De vroege geschiedenis van New Orleans was er een van ononderbroken groei. In de volkstelling van 1850 was New Orleans de 6e stad van de Verenigde Staten, met een bevolking van 168.675. Het was de enige stad in het Zuiden met meer dan 100.000 inwoners. Tegen 1840 had New Orleans de grootste slavenmarkt van het land, wat in grote mate bijdroeg tot haar rijkdom. Tijdens de antebellumjaren werd tweederde van de meer dan een miljoen slaven die van het Upper South in gedwongen migratie naar het Deep South trokken, meegenomen in de slavenhandel. Naar schatting genereerden de slaven een neveneconomie ter waarde van 13,5 procent van de prijs per persoon, wat in de loop der jaren tientallen miljarden dollars opleverde.
Antebellum was New Orleans het commerciële hart van het Diepe Zuiden, met katoen dat goed was voor de helft van de geschatte export van $156.000.000 (in dollars van 1857), gevolgd door tabak en suiker. Meer dan de helft van al het in de V.S. geteelde katoen passeerde via de haven van New Orleans (1,4 miljoen balen), driemaal zoveel als in de op één na grootste haven, Mobile. De stad kon ook bogen op een aantal federale gebouwen, waaronder de New Orleans Mint, een filiaal van de United States Mint, en het U.S. Custom House.

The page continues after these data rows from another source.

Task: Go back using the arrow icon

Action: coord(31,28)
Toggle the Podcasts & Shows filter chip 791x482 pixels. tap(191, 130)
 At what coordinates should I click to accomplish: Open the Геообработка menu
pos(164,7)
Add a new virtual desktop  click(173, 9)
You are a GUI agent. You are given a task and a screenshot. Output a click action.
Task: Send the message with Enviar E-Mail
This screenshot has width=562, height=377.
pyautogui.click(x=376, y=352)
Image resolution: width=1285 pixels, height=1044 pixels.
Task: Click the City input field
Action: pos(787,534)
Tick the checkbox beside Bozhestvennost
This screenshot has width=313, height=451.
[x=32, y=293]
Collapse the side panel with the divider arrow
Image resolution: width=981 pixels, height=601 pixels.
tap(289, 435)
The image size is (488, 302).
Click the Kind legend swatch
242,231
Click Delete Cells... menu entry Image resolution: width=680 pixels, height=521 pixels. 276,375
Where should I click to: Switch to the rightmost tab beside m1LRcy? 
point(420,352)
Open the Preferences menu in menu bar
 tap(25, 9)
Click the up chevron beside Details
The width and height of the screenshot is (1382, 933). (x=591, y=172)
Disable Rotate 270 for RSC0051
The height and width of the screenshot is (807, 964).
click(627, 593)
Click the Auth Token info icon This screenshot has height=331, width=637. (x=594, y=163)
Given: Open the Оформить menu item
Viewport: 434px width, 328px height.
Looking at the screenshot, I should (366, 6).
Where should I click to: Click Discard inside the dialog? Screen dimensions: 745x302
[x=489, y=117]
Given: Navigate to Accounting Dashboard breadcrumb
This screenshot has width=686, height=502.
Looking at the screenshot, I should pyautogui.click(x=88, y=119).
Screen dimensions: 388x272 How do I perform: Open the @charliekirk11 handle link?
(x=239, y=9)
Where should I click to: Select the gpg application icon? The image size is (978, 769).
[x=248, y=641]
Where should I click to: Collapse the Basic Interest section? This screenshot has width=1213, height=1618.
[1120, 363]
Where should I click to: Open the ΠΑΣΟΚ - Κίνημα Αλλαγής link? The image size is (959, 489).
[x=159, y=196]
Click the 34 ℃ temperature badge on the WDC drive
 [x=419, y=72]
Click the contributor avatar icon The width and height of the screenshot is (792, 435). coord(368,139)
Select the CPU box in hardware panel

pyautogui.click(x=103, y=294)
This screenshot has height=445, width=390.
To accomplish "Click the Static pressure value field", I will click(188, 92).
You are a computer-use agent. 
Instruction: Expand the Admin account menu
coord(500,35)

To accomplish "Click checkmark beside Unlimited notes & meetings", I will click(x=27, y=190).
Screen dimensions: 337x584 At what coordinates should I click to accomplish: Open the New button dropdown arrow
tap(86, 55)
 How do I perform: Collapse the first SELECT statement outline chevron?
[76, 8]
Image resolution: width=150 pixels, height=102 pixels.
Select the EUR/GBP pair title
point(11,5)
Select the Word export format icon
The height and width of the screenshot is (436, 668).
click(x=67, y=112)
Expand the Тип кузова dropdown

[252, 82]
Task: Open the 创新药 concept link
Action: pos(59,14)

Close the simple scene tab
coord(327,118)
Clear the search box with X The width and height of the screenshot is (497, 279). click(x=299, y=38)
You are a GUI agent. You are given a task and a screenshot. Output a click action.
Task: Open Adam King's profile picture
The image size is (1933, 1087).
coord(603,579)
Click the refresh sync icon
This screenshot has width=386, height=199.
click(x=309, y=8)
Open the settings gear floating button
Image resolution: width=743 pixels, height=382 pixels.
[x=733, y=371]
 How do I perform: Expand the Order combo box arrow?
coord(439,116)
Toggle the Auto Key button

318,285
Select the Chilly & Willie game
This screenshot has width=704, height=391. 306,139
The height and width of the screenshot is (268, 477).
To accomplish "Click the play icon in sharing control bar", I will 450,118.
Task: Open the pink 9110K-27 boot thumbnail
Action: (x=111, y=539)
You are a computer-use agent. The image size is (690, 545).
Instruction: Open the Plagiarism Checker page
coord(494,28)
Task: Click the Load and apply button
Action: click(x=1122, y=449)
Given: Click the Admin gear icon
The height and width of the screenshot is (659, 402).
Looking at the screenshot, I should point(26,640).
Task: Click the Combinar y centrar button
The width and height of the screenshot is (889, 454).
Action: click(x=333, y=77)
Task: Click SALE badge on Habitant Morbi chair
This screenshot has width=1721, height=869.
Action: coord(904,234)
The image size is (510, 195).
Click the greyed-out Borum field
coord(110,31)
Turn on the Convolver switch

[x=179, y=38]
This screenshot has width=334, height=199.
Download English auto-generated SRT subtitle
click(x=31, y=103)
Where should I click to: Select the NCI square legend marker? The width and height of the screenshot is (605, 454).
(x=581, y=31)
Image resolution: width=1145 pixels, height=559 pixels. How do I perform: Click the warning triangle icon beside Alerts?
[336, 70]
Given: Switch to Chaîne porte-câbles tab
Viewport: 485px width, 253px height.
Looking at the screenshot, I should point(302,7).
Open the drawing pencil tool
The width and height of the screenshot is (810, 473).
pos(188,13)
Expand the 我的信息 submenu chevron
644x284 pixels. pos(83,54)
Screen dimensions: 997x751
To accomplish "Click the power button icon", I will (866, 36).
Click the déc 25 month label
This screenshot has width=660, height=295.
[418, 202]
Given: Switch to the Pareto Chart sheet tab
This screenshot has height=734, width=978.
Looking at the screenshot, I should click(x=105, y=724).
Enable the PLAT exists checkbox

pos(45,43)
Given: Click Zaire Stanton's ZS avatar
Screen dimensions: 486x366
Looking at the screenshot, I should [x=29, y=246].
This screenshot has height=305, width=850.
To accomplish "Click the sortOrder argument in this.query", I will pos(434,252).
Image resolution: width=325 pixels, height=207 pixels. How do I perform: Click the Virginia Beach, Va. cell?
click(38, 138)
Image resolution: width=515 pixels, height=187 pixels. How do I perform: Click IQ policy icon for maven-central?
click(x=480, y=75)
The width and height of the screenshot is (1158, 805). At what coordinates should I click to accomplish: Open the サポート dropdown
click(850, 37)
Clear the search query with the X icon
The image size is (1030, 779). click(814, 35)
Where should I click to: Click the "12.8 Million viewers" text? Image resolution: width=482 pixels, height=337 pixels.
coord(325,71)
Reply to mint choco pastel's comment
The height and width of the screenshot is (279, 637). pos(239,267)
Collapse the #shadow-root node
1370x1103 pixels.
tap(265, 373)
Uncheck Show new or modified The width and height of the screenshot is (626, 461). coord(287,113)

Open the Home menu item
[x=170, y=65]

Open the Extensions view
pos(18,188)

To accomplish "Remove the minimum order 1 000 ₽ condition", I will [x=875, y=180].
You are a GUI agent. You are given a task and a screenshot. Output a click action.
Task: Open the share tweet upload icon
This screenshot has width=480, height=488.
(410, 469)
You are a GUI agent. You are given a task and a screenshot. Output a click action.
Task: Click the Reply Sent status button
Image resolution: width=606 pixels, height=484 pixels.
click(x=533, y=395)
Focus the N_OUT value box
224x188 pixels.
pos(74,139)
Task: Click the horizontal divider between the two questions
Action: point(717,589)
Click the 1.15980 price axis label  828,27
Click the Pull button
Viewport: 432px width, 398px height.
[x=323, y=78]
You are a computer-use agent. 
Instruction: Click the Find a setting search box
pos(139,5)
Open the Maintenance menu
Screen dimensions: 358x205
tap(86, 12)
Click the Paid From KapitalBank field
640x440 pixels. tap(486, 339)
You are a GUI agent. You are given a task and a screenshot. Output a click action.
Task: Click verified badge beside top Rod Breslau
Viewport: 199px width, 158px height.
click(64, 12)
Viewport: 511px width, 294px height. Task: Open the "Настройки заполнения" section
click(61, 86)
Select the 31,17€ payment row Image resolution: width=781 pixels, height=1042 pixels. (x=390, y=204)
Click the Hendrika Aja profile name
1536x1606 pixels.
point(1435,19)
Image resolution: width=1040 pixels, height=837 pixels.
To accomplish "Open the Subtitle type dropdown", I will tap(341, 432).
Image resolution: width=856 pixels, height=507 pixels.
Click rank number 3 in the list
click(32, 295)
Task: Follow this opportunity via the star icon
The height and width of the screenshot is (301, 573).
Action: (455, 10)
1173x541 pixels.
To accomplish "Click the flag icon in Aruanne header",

Louisiana stemde voor afscheiding van de Unie op 22 januari 1861. Op 29 januari kwam de Conventie van Afscheiding opnieuw bijeen in New Orleans (ze was eerder bijeengekomen in Baton Rouge) en nam een verordening aan die federale werknemers toestond op hun posten te blijven, maar dan als werknemers van de staat Louisiana. In maart ratificeerde Louisiana de grondwet van de Geconfedereerde Staten. De Munt van New Orleans werd in beslag genomen; deze werd in 1861 gebruikt voor de productie van geconfedereerde munten, met name halve dollars. Aangezien de matrijzen niet werden veranderd, zijn deze niet te onderscheiden van de 1861-O (de verhoogde O staat voor New Orleans) helften die door de Amerikaanse regering werden geslagen. (Met behulp van een andere matrijs zijn een onbekend aantal echte Geconfedereerde halve dollars geslagen, voordat het zilver op was. Zie New Orleans Mint.)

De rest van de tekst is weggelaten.